Perché Gesù ha rivelato la sua gloria in questo modo – e perché proprio a questi tre?
Papa Benedetto XVI offre una profonda intuizione. Egli insegna che la Trasfigurazione fu, soprattutto, una preparazione allo scandalo della Croce. Gesù stava per entrare nella sua Passione e i suoi discepoli avrebbero presto assistito a un'umiliazione così profonda che la loro fede avrebbe potuto non sopravvivere. Benedetto scrive: «La Trasfigurazione è un evento di preghiera; mostra visibilmente ciò che accade quando Gesù parla con il Padre: la profonda unità del suo essere con Dio, che diventa luce». In altre parole, questo momento rivela che anche nell'oscurità che sta per arrivare, Gesù rimane Dio con noi.
San Leone Magno fa eco a questo: «La grande ragione di questa Trasfigurazione era quella di rimuovere lo scandalo della Croce dal cuore dei suoi discepoli». Dio sapeva quanto fossero fragili. Dando loro questo assaggio di gloria, Gesù li stava dotando di speranza, non per aggrapparsi a un momento passeggero (come Pietro cercò di fare suggerendo di costruire delle tende), ma per sopportare le sofferenze che sarebbero seguite.
Notate anche come appaiono Mosè ed Elia, parlando dell'«esodo» di Gesù, la sua partenza. La gloria della Trasfigurazione non è una fuga dalla Croce, ma una rivelazione che la Croce stessa è la via verso la gloria. Nella visione di Daniele, al «Figlio dell'uomo» viene dato il dominio e la gloria dopo che è venuto «sulle nuvole del cielo», ma lo fa dopo la sua sofferenza. Il Vangelo di oggi non è una distrazione dalla Passione, ma ne è la chiave.
San Giovanni della Croce, il grande mistico, ci ricorda che Dio a volte concede consolazioni come queste per spingerci avanti nella vita spirituale, ma non dobbiamo attaccarci ad esse. La montagna non è la nostra destinazione. La voce dalla nuvola dice: «Ascoltatelo». Il comando non è quello di rimanere in estasi, ma di seguire la Parola - attraverso Gerusalemme, attraverso il Getsemani, attraverso il Calvario - ovunque e comunque essa, Lui, ci conduca.

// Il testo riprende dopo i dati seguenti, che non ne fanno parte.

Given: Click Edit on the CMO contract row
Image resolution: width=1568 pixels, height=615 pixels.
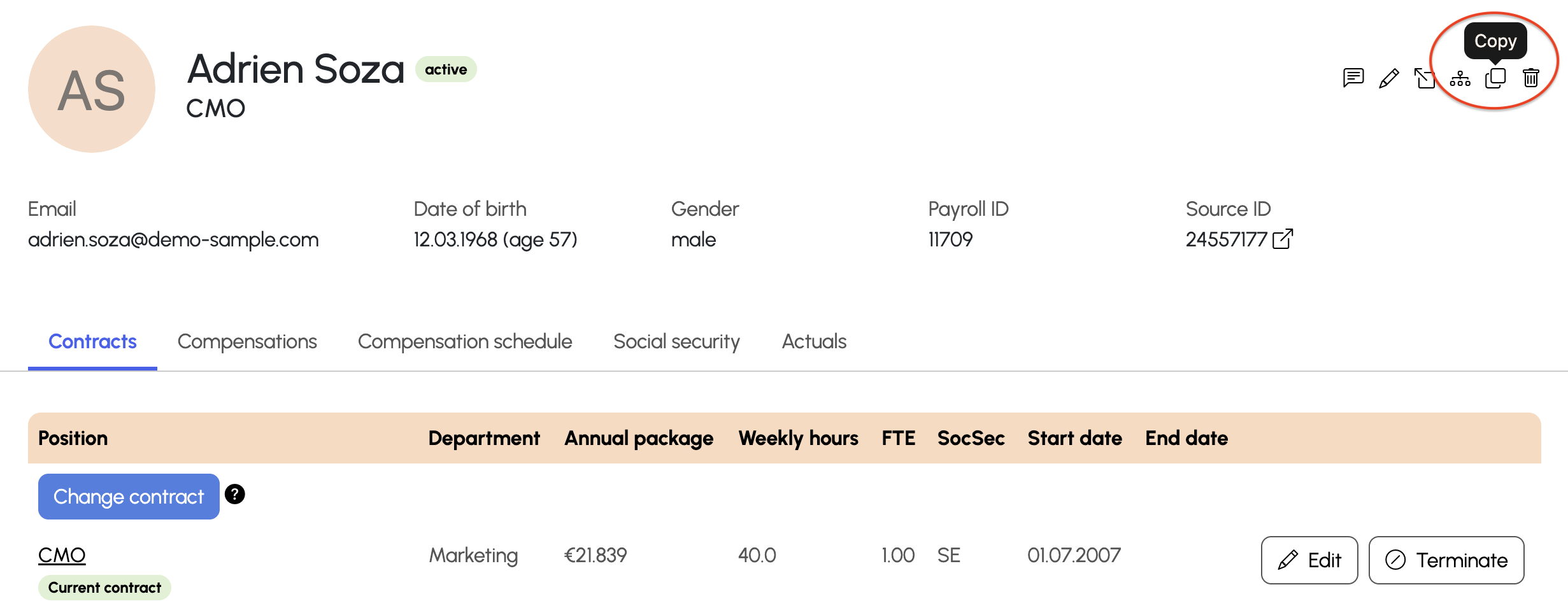Looking at the screenshot, I should click(1309, 560).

La Seconda Lettera di Pietro lo conferma. «Noi siamo stati testimoni oculari della sua maestà», testimonia Pietro, ma poi ci dice che ancora più affidabile di quella visione è la parola profetica che già abbiamo. Le Scritture. Gli insegnamenti di Cristo. Questi sono la nostra lampada nell'oscurità fino a quando «l'astro del mattino sorgerà nei nostri cuori».
Cari amici, come gli apostoli, anche noi siamo chiamati a salire sulla montagna: nella preghiera, nell'Eucaristia, nei momenti di grazia. Ma questi non sono mai fini a se stessi. Servono a rafforzarci per portare la Croce, per seguire Cristo ovunque ci conduca. Perché oltre ogni croce c'è la Resurrezione. E dietro ogni nuvola di mistero e di prova, c'è la voce del Padre: “Questo è mio Figlio. Ascoltatelo”.
Ascoltiamo. Seguiamo. Non temiamo, confidando che oltre le tempeste della vita, splenderà il sole radioso del Figlio di Dio.
Amen.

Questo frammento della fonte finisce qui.